Émilie seduces him too, but Theo is modest, or rather serious. No one speculates in an astrophysics lab; they do scientific theory, nothing else. All the same, like Voltaire’s Egeria, he thinks one should not banish the hypotheses of physics, but mechanics does not contain the true causes of phenomena, so physics cannot do without metaphysics. And when his science is upsetting the standard model my A is surprised to find echoes in Mme du Châtelet’s pages because she considers time to be an imaginary notion, a useful fiction. To which only so-called successive and existent beings adhere. That’s all, but it’s not nothing.
“In fact, she read Leibniz’s Theodicy and wondered if we wouldn’t one day arrive at the prime elements that compose bodies.” I’m simplifying.
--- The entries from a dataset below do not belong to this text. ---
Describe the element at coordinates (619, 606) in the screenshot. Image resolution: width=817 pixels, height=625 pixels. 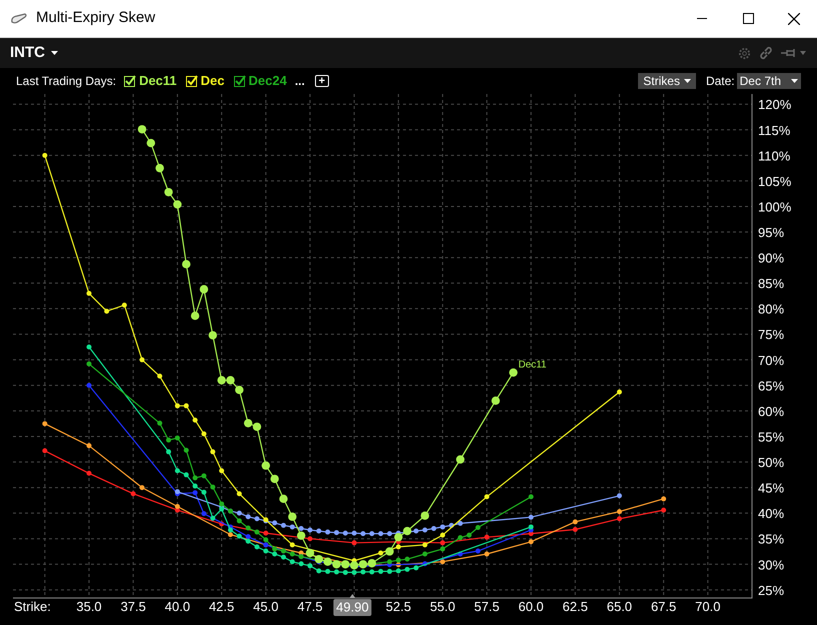
I see `x-tick-label: 65.0` at that location.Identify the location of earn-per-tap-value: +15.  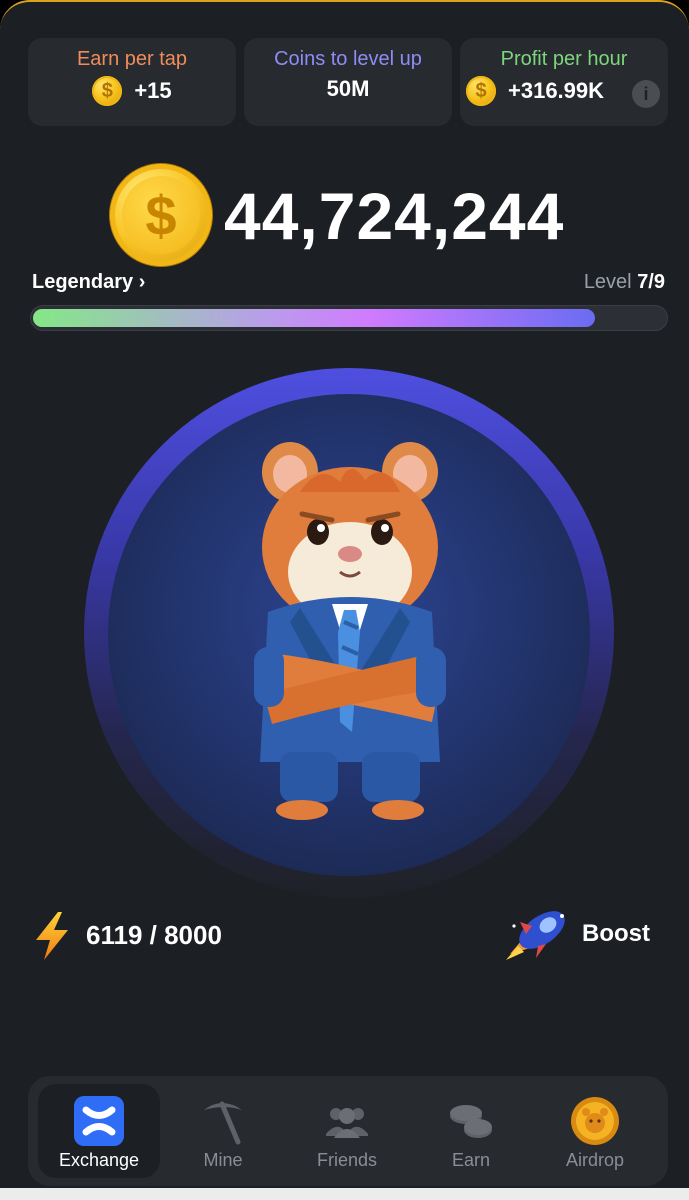
(153, 90).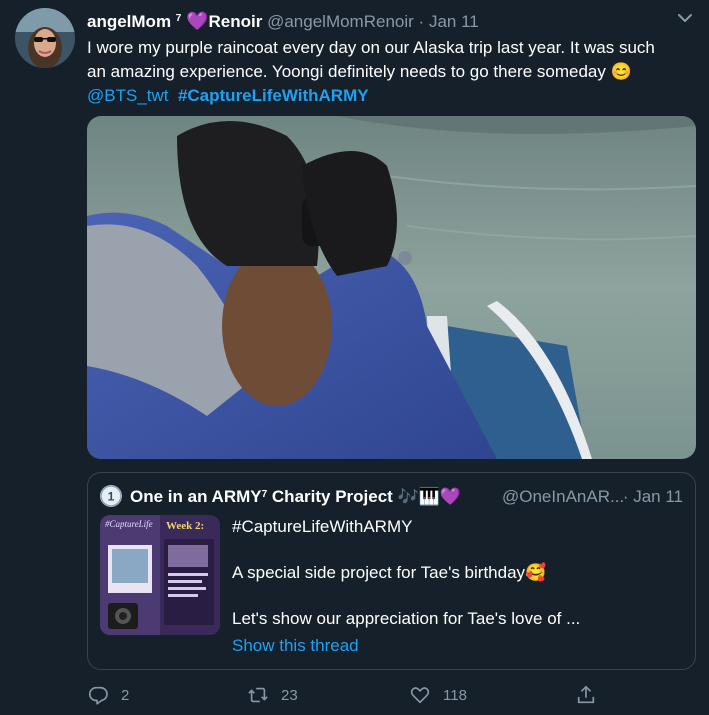 The image size is (709, 715). What do you see at coordinates (296, 646) in the screenshot?
I see `show-thread-link: Show this thread` at bounding box center [296, 646].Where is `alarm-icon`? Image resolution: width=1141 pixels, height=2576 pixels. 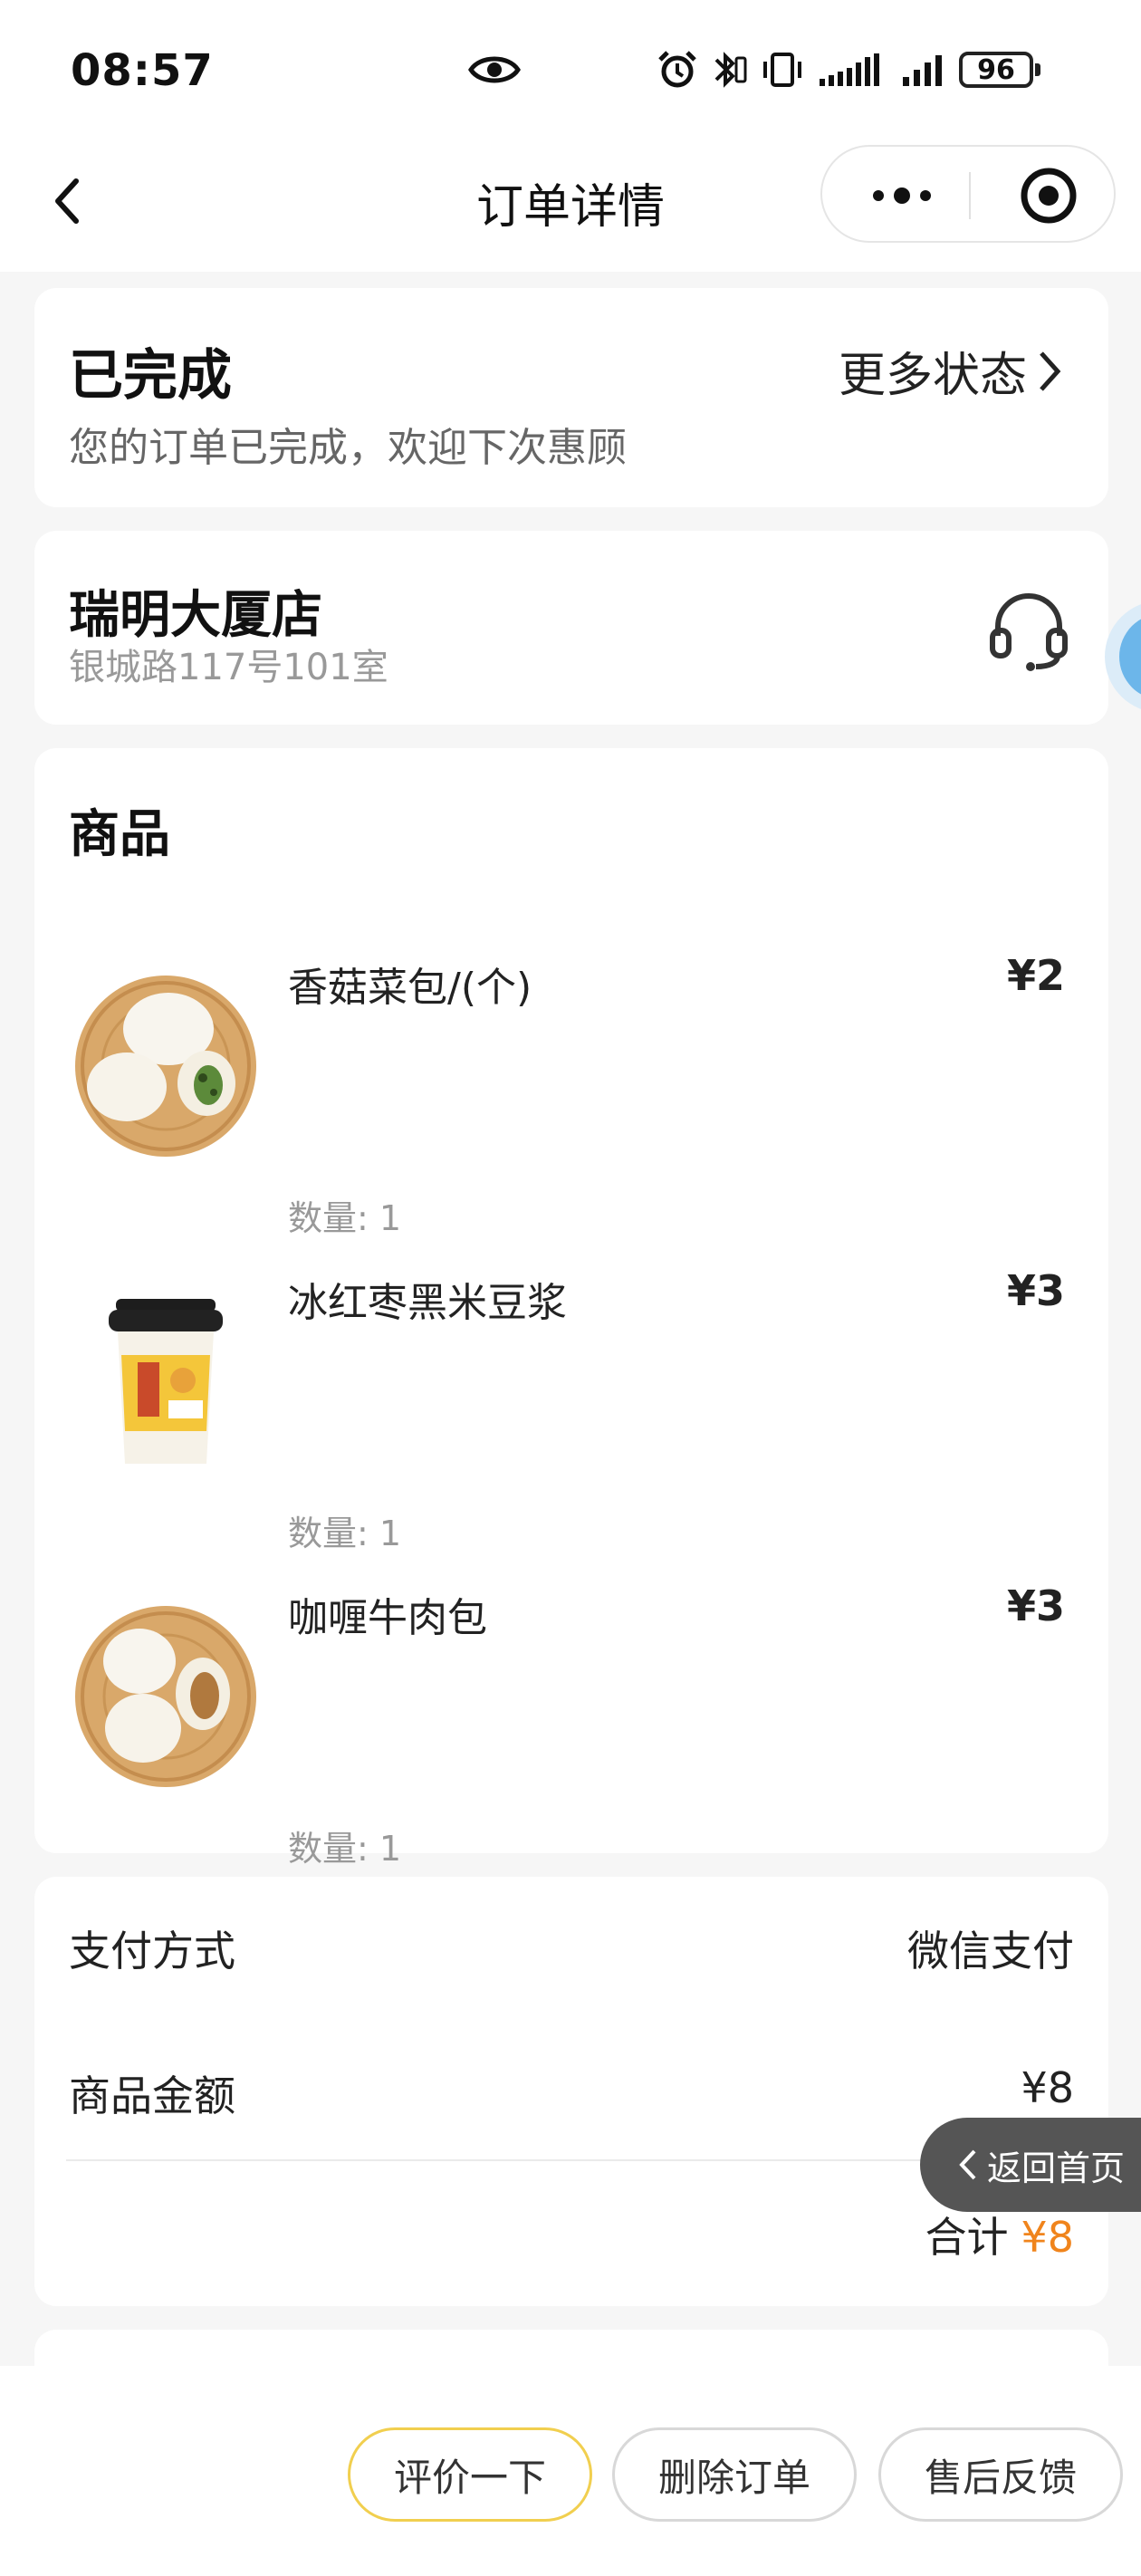 alarm-icon is located at coordinates (677, 69).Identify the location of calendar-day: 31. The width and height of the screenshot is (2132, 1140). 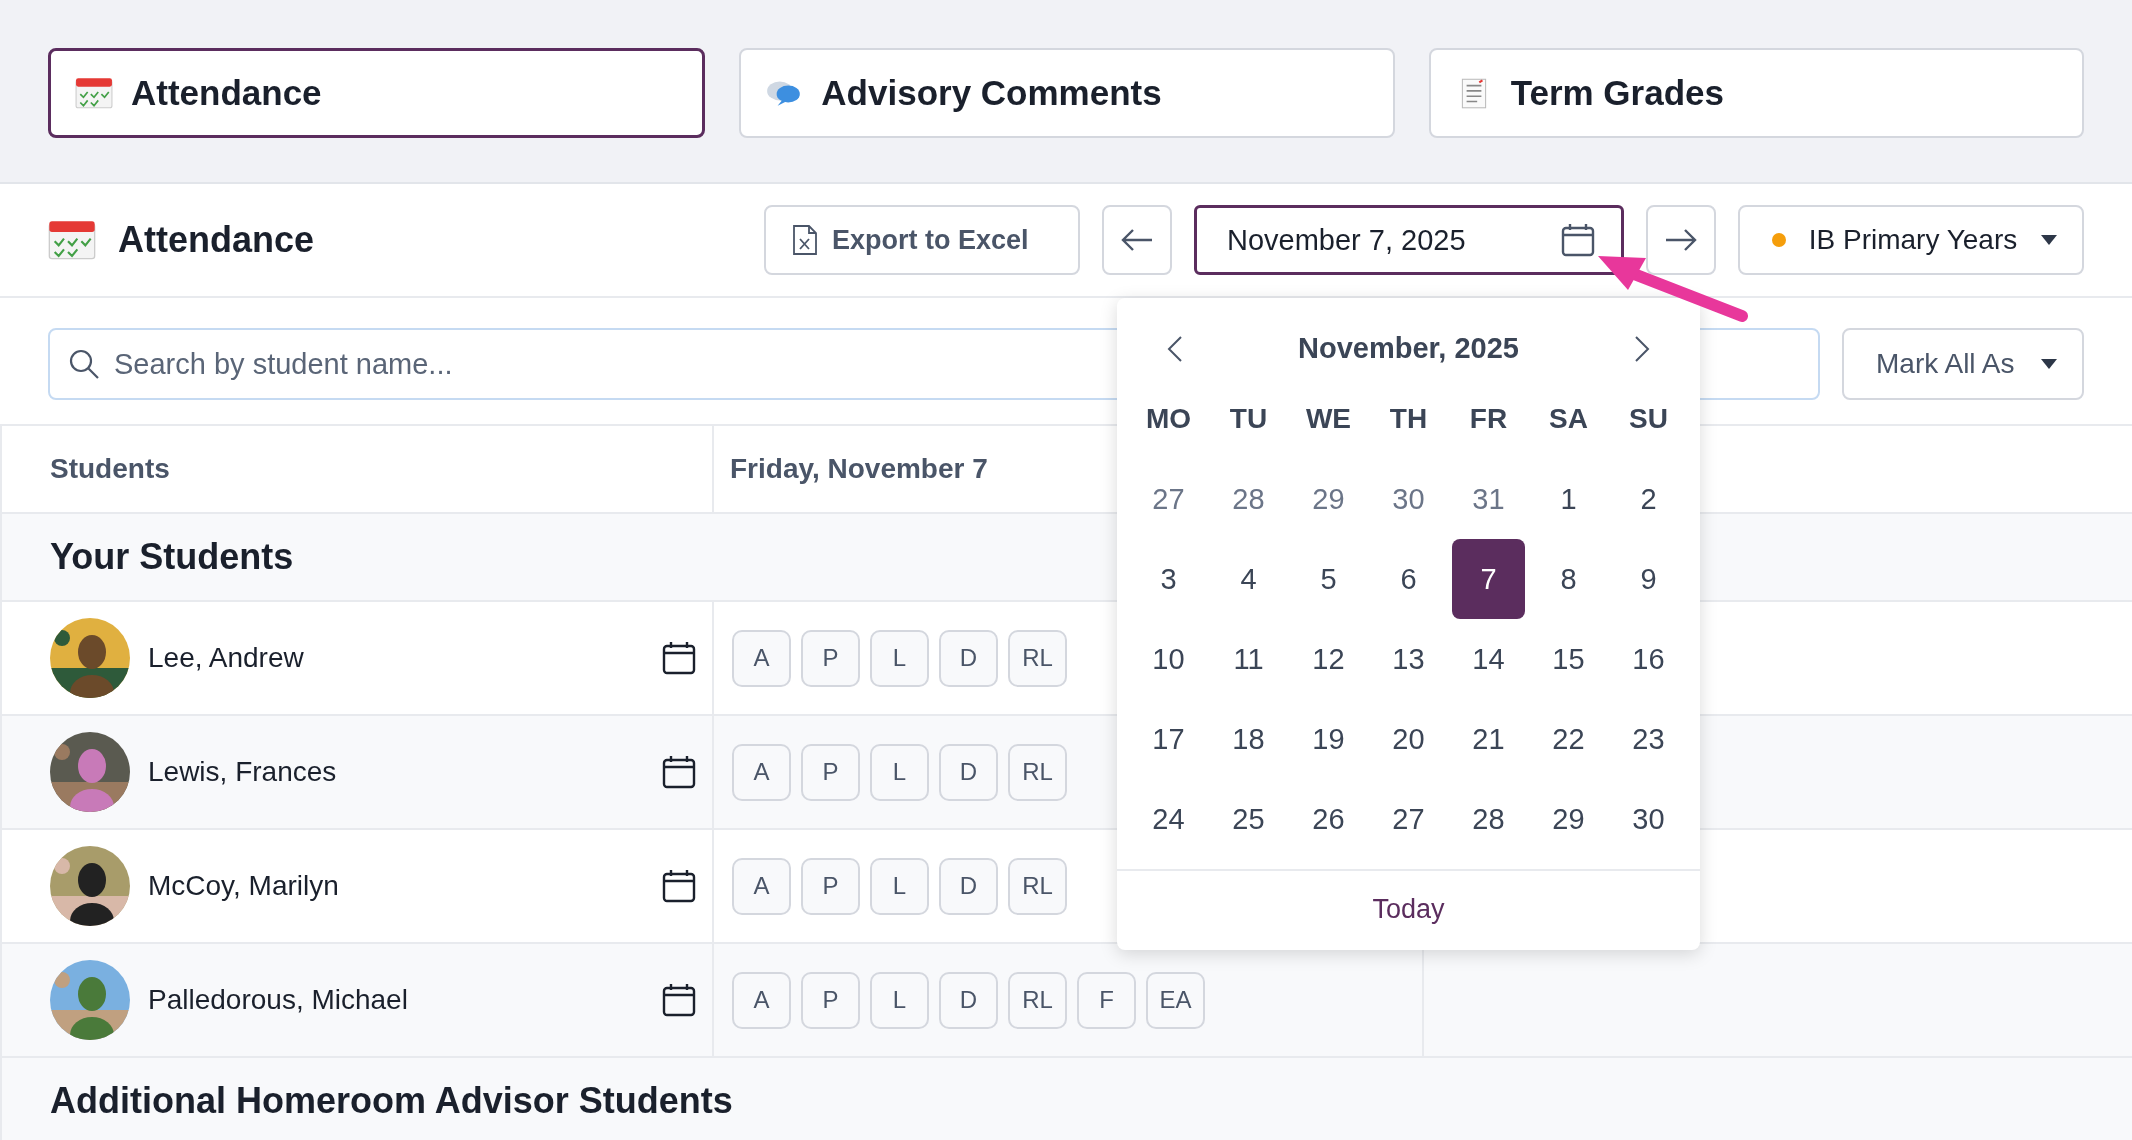
(1488, 499).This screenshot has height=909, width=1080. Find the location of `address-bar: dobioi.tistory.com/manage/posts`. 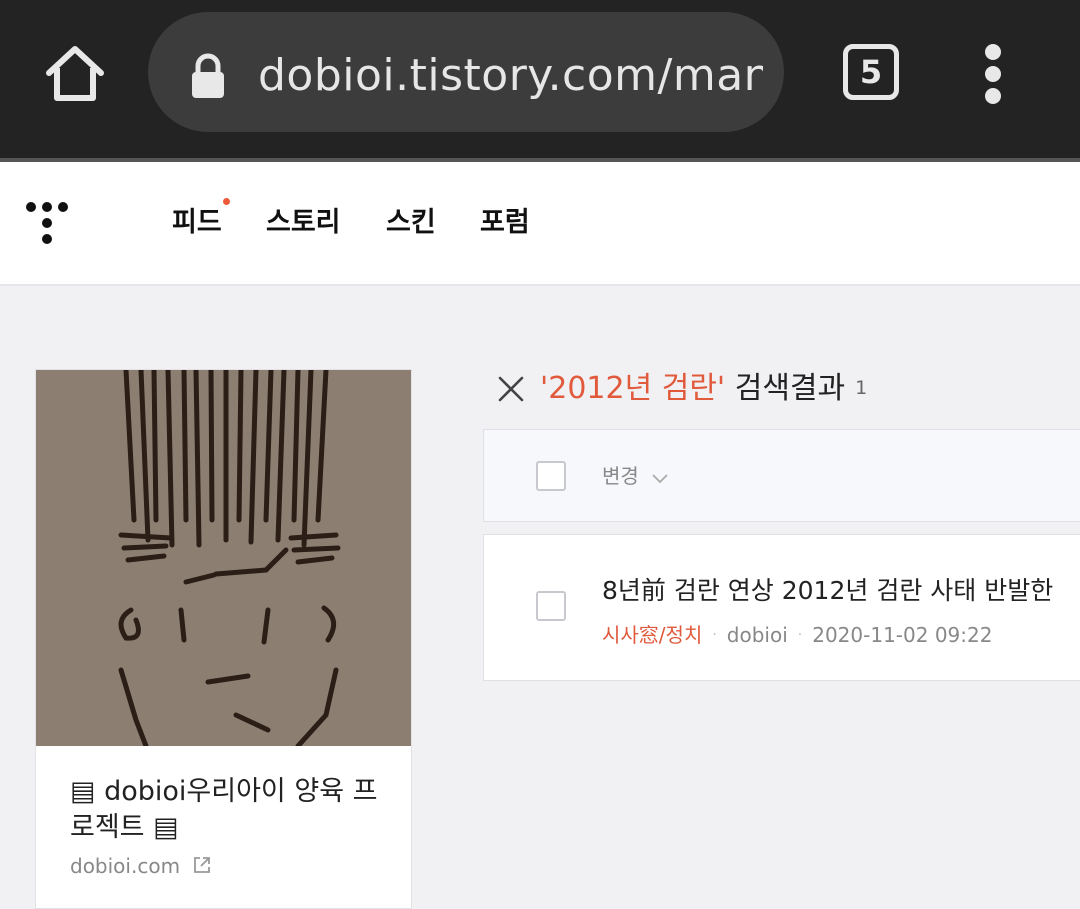

address-bar: dobioi.tistory.com/manage/posts is located at coordinates (466, 72).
“She imagines beings without extension, without matter, yet constituted by elements. By elementary particles, we say. Unless they are not particular objects but vibrating cords moving at velocities that can attain the speed of light. Just as a violin string can engender several harmonics, the modes of vibration of the superstring would correspond to the different possible particles. It’s as if she were wondering about what preceded the Big Bang! We find a condensation of info in her work. She speaks of divine impulsion. Your Émilie says it with Leibniz’s words: the sufficient cause of the succession of existants is outside their contingency. That would be the proof of God, equivalent to what for us is the time-out-of-time. ‘He’ is, but ‘He’ is outside of us, who exist only in time and space.” Astro is translating Émilie’s flights of fancy i
nto his cosmological dialect: how to reconcile quantum physics with general relativity.
I’m listening. With Theo I pass from our iridescent senses to a now calming, now blinding clarity. And I look at my troubadour swan folding sky and earth onto the water.
“We are illusions, like time and space. But also points impacted by an infinite expansion. For Émilie, this force is divine, of a superior rationality, but not in contradiction to our reason. That’s what she thinks, I believe.” Astro does insist on pointing out what separates him from this fascinating precursor.
“The surpassing of reason authorized by reason. The unconscious?” I try to fit in my vocabulary.
“This woman wants to think what she cannot know.” Astro prefers his basic philosophy to my Freud.
“And do you know why? I bet it’s her passion for freedom that makes her choose this Leibnizian metaphysics rather than Voltaire’s deism. Fair enough, don’t you think, with respect to the former pleasure seeker who dropped her?” I make myself into the infinitesimal disciple of the divine Émilie.